> **PROVIDED TEXT**
*****
I use the sortinghatchats system - +here’s (M to be safe) a link to their ‘basics’ post. To briefly summarize, though, they sort everyone on two different (and equally important) aspects of their personality: the first (your “primary” house) is why you do things, where the second (your “secondary” house) is how you do things.

And now I’m going to sort Buffy Summers from Buffy the Vampire Slayer.

 

Primary (the “why”)

At first glance, Buffy looks like a bit of a Hufflepuff primary. From sortinghatchats:

Hufflepuff Primaries value people. They value community, bond to groups, and they make their decisions off of who is in the most need and who is the most vulnerable and who they can help. They value fairness because every person is a person and feel best when they give everyone a fair chance.

Buffy doesn’t always have the luxury of putting individuals first - she’s often grappling with an impending apocalypse - but each person she’s too late to save takes its toll on her, and you can see that as it weighs down on her throughout the seasons. She also does end up finding a community-of-sorts in the Scoobies, which is a vital (if occasionally contentious) part of her life and survival throughout the series.

Ultimately, though, Hufflepuff isn’t quite right. Buffy isn’t “loyal before she’s right” - when she thinks that she’s right, she’s willing to tear down everything and everyone that gets in the way, regardless of her attachment to them. And, apart from that very small group of friends, Buffy often seems actively uncomfortable with the concept of being part of a broader community - she rebels against the Council on multiple occasions, she doesn’t last long in the Initiative, and while she takes on the potentials in season seven, she’s clearly not particularly comfortable with that aspect of it. Buffy can train them; she can’t bond with them.

That’s because Buffy is, at her core, a Gryffindor primary. From sortinghatchats again:

Gryffindor Primaries trust their moral intuitions. They feel what’s right in their gut, and that matters and guides them. If they don’t listen to and act on that, it feels immoral.

Her decisions are guided by what her gut says is right and wrong. Her moral compass evolves over time - there are decisions she makes earlier in the series that are clearly very different from decisions she’d make later on - but it’s always her guiding force - and no matter what trauma she faces, it tends to remain steady, and no matter how much she loves someone, it doesn’t override her sense of right and wrong.
*****
> **DATA ROWS**
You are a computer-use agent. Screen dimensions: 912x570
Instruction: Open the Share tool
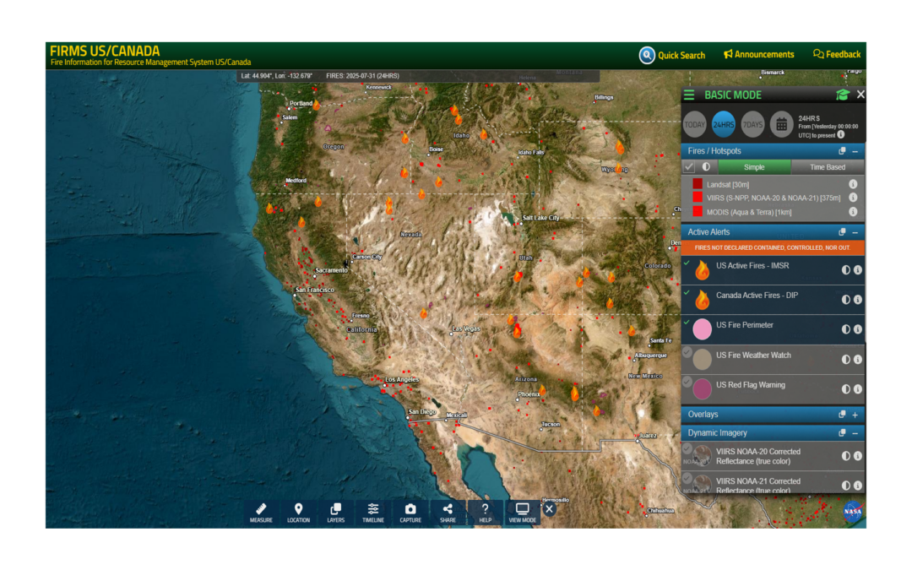click(x=448, y=513)
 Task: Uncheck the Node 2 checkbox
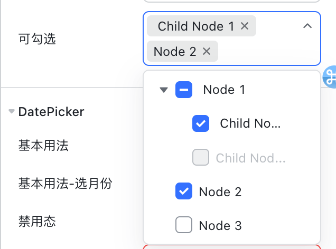184,191
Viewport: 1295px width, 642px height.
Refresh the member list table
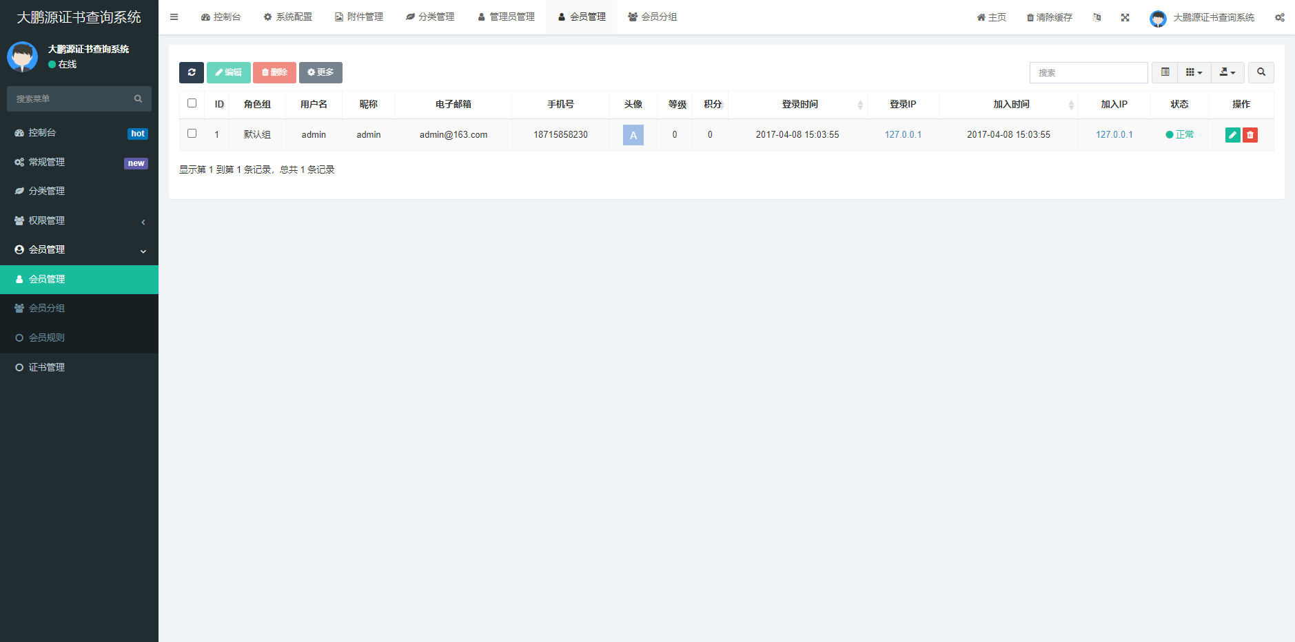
*****
> **SHORT EXERCISE A**
Answer these from the Buffy sorting analysis, one line each:
(i) What does a person's secondary house describe?
(ii) What does the analysis say Buffy can do with the potentials, and what can't she do with them?
(iii) What does the analysis say guides Buffy's decisions?
> **SHORT EXERCISE B**
Name every group or organization that the Buffy sorting analysis mentions in discussing Buffy's place in a community.
> **SHORT EXERCISE C**
Pick up the Buffy sorting analysis after its final sentence and keep writing it.

> **REPLY A**
(i) How the person does things.
(ii) She can train them, but she can't bond with them.
(iii) What her gut says is right and wrong.

> **REPLY B**
The Scoobies, the Council, the Initiative, the potentials

> **REPLY C**
 She’s devastated about killing Angel at the end of season two and struggles with it throughout the third season, but she never regrets it. She’s haunted by it because it hurt her, not because she questions that it was the right thing to do. In ‘Sleeper’ in season 7, she says: “I killed Angel. Do you even remember that? I would've given up everything I had to be with - I loved him more than I will ever love anything in this life and I put a sword through his heart because I had to.”

In ‘Lies My Parents Told Me’ (also season 7), she refuses to give ground when Giles and Wood want to kill Spike, to the extent that she was far more concerned about Spike’s well-being than Wood’s. There are a lot of layers to Buffy’s relationship with Spike, but ultimately, I take her at her word: she believes that keeping Spike around is the right thing to do. Now he has a soul, and she’s willing to forgive him because she thinks that now he has the capacity to move past his selfishness.

If there’s one thing that Buffy struggles to forgive, it’s selfishness. She’s more angry at Giles for leaving her in season six than she was with him for poisoning her in season three, and she can’t live with herself when she feels like she’s being selfish. In season one’s ‘Prophecy Girl,’ she briefly quits when she hears that she’s prophecized to die - but she clearly feels guilty about it, and when she talks to Willow after the murders on the school campus, she changes her mind. She’s sixteen, and she willingly walks to her death.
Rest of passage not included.